(Data records)
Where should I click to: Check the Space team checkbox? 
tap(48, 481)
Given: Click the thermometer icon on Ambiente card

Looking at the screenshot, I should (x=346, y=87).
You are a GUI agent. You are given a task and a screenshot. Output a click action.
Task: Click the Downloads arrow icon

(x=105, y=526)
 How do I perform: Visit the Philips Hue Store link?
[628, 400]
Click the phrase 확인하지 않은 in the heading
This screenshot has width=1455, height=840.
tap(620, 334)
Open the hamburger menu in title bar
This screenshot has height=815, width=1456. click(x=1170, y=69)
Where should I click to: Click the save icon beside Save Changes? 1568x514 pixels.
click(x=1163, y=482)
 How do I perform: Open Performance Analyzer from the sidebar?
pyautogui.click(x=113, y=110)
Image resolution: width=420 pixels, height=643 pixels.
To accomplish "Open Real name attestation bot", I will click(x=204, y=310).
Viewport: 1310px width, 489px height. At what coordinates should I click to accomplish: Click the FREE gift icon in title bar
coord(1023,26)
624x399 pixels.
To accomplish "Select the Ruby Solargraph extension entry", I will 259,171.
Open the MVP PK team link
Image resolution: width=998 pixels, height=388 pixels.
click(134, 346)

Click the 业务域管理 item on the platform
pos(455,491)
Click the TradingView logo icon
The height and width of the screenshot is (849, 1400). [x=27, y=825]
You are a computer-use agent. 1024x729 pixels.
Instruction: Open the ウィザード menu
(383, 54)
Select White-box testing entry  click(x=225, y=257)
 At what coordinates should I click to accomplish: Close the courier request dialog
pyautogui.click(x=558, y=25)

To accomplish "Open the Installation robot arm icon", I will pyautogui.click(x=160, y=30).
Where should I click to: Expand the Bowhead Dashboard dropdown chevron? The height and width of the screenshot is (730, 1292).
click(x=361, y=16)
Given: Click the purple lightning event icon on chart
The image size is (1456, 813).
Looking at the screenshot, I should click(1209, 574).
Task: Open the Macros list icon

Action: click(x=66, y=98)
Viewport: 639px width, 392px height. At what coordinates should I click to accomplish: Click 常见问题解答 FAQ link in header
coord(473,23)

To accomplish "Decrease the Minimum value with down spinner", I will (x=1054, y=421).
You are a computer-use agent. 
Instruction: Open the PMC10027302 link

## GIVEN REQUEST
Collect every line of the records that contains the word "Where". Only lines with matching capitalization count.

## TASK ANSWER
Where should I click to: Check the Space team checkbox? 
Where should I click to: Click the save icon beside Save Changes? 1568x514 pixels.
Where should I click to: Expand the Bowhead Dashboard dropdown chevron? The height and width of the screenshot is (730, 1292).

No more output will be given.